» **Task prompt**
Reproduce the entries below word for word, but only the stretch from the line containing "You are a computer-use agent. The image" through the line containing "click(x=228, y=253)", both lines included.

Records from a data collection:

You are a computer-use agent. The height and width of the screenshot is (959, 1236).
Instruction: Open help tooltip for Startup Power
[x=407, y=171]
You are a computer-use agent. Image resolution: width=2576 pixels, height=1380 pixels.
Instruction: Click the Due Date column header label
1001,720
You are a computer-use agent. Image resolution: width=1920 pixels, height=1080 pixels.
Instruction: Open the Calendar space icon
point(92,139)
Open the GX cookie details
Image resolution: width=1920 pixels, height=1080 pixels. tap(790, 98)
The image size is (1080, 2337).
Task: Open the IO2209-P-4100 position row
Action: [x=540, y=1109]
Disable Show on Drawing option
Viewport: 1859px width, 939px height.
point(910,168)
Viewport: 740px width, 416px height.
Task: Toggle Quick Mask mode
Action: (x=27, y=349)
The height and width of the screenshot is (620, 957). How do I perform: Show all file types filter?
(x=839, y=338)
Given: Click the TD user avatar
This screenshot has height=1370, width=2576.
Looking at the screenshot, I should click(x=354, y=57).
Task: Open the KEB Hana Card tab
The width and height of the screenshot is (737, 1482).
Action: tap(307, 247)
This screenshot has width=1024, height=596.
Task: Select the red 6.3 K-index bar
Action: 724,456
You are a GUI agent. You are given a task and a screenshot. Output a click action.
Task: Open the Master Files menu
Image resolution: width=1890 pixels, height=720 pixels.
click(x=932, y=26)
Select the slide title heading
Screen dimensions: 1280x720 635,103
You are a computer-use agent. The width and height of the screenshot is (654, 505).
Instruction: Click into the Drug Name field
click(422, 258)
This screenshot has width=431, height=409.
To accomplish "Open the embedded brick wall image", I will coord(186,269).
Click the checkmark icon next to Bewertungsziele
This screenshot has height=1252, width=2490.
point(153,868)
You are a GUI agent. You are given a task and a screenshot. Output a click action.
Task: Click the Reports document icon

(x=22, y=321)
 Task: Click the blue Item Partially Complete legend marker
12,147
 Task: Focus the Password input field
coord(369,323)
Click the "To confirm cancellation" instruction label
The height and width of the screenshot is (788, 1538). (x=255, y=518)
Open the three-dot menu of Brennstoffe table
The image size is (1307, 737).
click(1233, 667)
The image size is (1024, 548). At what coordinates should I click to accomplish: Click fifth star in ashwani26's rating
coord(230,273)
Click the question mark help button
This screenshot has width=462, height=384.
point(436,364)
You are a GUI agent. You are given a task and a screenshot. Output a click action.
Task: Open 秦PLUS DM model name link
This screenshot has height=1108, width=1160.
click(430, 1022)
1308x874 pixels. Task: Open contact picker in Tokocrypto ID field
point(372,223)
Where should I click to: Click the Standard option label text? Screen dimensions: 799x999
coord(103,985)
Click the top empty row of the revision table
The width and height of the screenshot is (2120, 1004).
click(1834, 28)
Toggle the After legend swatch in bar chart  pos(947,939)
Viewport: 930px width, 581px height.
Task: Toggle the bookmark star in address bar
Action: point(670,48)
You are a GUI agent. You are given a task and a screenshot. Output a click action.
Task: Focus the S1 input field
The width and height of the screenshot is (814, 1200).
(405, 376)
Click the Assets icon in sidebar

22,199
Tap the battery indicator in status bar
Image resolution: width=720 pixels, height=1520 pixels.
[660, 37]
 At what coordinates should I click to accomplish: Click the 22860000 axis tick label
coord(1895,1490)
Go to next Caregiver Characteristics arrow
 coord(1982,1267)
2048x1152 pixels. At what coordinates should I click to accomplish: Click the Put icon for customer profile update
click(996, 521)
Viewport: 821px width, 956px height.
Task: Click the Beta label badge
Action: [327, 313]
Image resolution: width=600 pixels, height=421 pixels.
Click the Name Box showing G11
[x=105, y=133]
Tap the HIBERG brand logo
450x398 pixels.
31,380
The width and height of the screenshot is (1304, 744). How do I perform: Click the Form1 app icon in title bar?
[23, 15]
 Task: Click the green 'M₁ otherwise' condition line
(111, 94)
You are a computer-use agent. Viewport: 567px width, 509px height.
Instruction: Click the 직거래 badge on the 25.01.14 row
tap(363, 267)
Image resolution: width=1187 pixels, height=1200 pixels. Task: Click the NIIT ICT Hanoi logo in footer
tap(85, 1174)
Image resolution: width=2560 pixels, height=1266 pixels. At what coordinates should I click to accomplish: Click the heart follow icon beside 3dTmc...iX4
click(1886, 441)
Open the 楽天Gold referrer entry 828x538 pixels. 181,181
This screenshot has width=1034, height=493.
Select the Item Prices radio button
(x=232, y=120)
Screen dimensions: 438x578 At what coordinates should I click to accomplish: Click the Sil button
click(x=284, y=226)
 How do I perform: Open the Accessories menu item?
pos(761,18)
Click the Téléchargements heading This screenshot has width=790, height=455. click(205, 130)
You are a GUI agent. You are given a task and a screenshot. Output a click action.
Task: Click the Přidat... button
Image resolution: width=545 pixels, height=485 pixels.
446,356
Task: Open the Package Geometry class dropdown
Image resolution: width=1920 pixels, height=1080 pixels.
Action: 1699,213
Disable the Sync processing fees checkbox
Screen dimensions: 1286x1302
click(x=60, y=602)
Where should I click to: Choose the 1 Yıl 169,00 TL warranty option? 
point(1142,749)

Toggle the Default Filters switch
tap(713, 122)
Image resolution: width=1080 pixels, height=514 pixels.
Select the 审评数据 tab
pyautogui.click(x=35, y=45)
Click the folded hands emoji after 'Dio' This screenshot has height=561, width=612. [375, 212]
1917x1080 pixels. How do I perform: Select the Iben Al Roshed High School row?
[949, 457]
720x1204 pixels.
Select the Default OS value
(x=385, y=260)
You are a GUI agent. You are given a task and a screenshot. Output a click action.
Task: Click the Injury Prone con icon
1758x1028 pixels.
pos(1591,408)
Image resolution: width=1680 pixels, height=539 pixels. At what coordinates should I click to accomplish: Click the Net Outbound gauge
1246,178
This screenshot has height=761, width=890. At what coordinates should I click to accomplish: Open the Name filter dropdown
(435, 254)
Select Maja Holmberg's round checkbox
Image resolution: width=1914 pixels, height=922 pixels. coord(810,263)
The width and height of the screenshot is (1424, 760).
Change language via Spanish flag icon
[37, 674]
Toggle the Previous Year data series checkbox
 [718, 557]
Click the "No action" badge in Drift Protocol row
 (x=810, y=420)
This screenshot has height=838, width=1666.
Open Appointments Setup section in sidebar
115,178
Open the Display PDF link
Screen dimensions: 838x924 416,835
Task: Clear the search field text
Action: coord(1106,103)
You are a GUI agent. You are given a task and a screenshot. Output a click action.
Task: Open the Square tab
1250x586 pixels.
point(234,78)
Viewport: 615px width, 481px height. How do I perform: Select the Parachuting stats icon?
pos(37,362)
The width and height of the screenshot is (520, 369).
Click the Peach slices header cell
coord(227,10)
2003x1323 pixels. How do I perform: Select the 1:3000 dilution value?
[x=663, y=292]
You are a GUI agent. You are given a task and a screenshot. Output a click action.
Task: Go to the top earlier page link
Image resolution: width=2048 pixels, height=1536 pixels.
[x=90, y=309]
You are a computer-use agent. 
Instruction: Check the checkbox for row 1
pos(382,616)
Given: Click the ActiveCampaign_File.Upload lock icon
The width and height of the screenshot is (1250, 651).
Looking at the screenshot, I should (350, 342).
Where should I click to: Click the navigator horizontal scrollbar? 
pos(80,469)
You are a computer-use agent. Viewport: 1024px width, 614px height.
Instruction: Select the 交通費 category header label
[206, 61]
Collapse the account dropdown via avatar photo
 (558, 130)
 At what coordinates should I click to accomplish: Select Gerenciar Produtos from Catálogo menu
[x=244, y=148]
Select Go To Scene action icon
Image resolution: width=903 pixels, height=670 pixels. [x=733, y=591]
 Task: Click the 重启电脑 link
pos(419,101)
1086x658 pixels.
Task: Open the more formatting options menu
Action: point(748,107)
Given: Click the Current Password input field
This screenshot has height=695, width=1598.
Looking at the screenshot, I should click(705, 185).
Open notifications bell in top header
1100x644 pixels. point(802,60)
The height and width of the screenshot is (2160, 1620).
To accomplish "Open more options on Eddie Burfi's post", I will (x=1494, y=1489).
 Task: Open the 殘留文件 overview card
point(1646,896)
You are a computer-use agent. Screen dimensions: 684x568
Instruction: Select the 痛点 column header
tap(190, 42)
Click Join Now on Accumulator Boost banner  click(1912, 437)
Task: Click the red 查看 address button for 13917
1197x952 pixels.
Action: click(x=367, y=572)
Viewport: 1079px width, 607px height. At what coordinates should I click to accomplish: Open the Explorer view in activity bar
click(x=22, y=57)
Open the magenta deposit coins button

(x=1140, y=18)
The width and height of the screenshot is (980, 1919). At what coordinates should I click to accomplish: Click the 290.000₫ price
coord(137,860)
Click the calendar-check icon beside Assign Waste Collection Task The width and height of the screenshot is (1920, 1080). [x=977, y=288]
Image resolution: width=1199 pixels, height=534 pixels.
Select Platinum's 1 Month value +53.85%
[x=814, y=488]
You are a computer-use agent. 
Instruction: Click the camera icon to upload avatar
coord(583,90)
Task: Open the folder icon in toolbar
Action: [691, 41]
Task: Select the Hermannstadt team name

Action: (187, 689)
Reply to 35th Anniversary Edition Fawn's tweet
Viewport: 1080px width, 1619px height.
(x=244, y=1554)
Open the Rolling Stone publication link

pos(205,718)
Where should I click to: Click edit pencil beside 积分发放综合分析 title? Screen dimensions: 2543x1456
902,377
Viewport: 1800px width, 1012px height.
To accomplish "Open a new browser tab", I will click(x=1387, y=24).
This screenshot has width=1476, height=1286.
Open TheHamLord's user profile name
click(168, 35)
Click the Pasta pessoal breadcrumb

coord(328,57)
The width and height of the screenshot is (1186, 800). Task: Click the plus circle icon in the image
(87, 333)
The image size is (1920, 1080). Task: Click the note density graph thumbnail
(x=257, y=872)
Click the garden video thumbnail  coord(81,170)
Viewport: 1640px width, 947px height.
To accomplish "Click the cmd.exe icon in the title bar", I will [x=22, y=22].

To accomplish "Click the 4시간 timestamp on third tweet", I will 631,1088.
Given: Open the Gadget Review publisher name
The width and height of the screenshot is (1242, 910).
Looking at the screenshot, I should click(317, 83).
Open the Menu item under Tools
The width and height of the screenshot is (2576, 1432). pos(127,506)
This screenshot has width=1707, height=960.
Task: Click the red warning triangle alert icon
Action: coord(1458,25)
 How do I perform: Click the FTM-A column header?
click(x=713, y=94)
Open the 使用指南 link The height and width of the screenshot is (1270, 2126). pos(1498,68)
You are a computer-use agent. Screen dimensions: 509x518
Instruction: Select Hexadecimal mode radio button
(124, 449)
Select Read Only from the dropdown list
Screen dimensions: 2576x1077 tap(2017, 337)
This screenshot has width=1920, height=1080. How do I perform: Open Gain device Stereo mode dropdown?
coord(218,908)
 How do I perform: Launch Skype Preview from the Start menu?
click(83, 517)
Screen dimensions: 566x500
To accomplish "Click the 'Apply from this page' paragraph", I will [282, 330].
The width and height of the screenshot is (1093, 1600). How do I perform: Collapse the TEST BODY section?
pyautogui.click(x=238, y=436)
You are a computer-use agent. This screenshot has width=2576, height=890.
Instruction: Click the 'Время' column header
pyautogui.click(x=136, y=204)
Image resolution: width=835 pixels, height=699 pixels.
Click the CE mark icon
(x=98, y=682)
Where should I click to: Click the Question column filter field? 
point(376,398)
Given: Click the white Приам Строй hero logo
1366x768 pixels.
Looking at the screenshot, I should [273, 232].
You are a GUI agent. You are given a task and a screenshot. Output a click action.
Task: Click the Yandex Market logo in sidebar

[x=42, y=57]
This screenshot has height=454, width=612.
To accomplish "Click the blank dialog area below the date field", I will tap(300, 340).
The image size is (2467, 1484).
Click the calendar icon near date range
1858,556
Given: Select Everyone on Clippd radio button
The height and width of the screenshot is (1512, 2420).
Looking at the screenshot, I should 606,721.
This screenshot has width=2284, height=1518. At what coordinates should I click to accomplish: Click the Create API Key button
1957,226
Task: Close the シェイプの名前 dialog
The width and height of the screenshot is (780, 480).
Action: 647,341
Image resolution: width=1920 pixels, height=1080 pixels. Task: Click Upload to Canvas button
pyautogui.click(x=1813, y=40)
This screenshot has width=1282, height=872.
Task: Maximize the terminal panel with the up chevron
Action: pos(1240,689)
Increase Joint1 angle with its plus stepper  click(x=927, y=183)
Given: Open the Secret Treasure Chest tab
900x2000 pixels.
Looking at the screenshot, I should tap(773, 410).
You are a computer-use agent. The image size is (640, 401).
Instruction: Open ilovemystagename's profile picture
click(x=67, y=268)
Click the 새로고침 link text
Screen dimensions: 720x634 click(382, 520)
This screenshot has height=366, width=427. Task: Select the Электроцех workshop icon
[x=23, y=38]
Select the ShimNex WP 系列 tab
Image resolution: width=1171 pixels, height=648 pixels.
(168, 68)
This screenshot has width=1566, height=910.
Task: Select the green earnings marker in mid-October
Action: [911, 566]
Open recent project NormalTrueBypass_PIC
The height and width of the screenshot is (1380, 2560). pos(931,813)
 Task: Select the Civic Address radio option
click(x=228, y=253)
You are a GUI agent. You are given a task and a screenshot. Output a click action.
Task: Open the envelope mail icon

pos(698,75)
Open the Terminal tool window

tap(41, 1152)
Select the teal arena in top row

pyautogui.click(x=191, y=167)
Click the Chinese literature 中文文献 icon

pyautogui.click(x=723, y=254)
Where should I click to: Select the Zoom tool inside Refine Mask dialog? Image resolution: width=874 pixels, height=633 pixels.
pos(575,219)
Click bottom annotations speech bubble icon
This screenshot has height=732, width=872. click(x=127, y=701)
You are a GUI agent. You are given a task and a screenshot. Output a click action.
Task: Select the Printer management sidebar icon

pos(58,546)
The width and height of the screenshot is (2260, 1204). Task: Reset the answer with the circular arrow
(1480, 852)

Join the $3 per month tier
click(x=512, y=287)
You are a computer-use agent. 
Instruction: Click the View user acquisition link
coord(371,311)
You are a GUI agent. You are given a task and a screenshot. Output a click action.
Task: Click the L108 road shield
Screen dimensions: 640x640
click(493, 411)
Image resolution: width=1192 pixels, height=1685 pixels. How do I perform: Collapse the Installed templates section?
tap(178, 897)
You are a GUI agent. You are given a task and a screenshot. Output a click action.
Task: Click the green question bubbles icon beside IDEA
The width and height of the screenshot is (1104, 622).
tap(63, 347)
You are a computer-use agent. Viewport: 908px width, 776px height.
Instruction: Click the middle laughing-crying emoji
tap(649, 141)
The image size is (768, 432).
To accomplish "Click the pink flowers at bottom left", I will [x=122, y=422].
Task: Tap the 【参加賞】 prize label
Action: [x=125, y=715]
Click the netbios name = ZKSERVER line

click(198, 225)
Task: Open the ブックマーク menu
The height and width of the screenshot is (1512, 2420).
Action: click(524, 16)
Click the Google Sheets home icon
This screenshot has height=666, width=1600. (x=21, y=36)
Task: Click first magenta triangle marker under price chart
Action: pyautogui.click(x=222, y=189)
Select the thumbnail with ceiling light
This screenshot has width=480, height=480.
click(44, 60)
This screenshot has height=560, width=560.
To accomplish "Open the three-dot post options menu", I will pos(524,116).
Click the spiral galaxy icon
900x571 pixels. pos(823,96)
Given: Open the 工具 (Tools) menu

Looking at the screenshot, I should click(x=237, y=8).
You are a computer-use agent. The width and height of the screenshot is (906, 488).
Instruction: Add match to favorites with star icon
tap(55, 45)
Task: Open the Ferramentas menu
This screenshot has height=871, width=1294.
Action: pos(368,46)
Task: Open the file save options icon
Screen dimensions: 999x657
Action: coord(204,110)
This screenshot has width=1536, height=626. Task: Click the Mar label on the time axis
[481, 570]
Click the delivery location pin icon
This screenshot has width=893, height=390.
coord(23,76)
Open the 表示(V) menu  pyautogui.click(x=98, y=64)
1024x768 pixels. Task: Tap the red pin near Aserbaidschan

» **Solved problem**
You are a computer-use agent. The image size is (640, 401).
Instruction: Open ilovemystagename's profile picture
click(x=67, y=268)
Click the 새로고침 link text
Screen dimensions: 720x634 click(382, 520)
This screenshot has height=366, width=427. Task: Select the Электроцех workshop icon
[x=23, y=38]
Select the ShimNex WP 系列 tab
Image resolution: width=1171 pixels, height=648 pixels.
(168, 68)
This screenshot has width=1566, height=910.
Task: Select the green earnings marker in mid-October
Action: [911, 566]
Open recent project NormalTrueBypass_PIC
The height and width of the screenshot is (1380, 2560). pos(931,813)
 Task: Select the Civic Address radio option
click(x=228, y=253)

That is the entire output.